Nervenstarke Hamburger bezwingen Paderborn

Fünf Spieltage vor Saisonende sorgt die Zweite der BG Baskets bereits für eine Vorentscheidung im Abstiegskampf der 2. Rollstuhlbasketball-Bundesliga. Bei den „Ahorn Panthern“ in Paderborn gewinnen die Hamburger souverän 63:45 (12:7, 30:17, 48:31) und hinterlassen ein frustriertes Gastgeberteam in der „Lise-Meitner-Sporthalle“, das langsam für die Regionalliga planen muss.

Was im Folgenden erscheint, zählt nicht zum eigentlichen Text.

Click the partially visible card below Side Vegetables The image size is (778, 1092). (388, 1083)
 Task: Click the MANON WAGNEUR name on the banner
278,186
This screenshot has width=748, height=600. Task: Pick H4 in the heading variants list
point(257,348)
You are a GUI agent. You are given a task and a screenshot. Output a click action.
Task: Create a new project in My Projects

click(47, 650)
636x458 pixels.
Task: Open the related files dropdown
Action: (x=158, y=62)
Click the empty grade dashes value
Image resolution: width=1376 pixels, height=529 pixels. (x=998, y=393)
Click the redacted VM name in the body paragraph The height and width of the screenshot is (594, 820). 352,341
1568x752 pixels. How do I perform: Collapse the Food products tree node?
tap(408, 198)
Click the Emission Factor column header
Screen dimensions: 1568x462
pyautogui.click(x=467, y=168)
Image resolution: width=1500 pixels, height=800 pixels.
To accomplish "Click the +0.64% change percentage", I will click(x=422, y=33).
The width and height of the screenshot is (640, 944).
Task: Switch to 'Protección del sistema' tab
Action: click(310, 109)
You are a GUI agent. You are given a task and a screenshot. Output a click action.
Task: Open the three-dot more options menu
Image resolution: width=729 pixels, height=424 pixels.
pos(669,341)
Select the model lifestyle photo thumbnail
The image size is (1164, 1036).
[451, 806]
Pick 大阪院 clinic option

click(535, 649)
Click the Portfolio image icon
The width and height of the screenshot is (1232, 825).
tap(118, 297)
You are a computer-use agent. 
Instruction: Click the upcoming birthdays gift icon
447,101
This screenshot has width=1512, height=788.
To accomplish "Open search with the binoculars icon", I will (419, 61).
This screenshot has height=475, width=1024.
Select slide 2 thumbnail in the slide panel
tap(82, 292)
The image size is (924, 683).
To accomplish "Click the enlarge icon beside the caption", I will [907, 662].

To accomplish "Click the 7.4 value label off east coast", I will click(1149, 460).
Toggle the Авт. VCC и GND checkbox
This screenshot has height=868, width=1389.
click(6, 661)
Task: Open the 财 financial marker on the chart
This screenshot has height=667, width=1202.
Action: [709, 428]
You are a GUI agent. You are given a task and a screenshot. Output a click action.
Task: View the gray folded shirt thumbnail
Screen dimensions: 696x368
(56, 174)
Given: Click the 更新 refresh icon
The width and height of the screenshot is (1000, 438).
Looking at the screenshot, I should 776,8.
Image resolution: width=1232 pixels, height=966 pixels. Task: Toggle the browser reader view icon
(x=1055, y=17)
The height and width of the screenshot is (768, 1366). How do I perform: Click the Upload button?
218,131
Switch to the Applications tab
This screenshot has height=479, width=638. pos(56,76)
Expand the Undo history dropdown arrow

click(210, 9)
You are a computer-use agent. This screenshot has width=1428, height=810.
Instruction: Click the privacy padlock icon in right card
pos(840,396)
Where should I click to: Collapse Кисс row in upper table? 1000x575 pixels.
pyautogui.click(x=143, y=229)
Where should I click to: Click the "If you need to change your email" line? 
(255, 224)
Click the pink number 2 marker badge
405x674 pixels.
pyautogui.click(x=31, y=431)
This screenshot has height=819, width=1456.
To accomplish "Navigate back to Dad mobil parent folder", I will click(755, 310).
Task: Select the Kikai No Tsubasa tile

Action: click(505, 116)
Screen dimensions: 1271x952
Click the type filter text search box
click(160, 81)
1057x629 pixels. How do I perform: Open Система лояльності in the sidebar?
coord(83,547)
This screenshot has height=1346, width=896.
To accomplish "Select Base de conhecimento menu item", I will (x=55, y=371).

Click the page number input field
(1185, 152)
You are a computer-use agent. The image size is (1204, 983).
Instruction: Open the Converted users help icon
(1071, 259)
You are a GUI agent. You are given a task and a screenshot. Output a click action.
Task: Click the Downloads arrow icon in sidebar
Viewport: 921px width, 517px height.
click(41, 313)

Für die Mannschaft vom HSV ist dieser Erfolg dagegen ein großer Schritt in Richtung des Saisonziels, dem Klassenerhalt. „Beim Schlusslicht hätten wir uns auch nur selber schlagen können“, meint Trainer Bernd Eickemeyer nach der hart umkämpften Partie. Paderborn war den rollenden Korbjägern von der Elbe in allen Belangen unterlegen – von der Personalsituation bis hin zu den spielerischen und taktischen Möglichkeiten. Besonders erfreut zeigt sich der Coach ob der Nervenstärke und der Ruhe, mit der die von den Gastgebern phasenweise an der Grenze des Fairplays geführte Begegnung nach Hause gebracht wurde. Eickemeyer weiter: „Auch wenn die Panther sich mit Klauen und Zähnen gegen die Niederlage stemmten, brachte uns heute wirklich gar nichts von unserem Plan ab.“

Aus einer guten Mannschaftsleistung der Baskets stach besonders Jan Wienk heraus. Den Pointguard der Hamburger schien der Tabellenletzte gar nicht auf der Rechnung zu haben. Die gewährten Freiheiten nutzte der 31-jährige Lübecker gnadenlos aus und avancierte mit 19 Korbpunkten zu Hamburgs Topscorer in dieser Begegnung. Aber auch die jungen Centerspieler der Baskets spielten stark und leisteten damit in Paderborn einen wichtigen Beitrag zum Erfolg der Mannschaft. Die übrigen Punkte steuerten Karim Drews (10), Dirk Thalheim, Stephan Pauli (je 8), Niclas Neuroth (5), Maya Lindholm, Niko Classen (je 4), Nicole Seifert, Jann Kromminga und Philipp Vogel (je 2) dazu.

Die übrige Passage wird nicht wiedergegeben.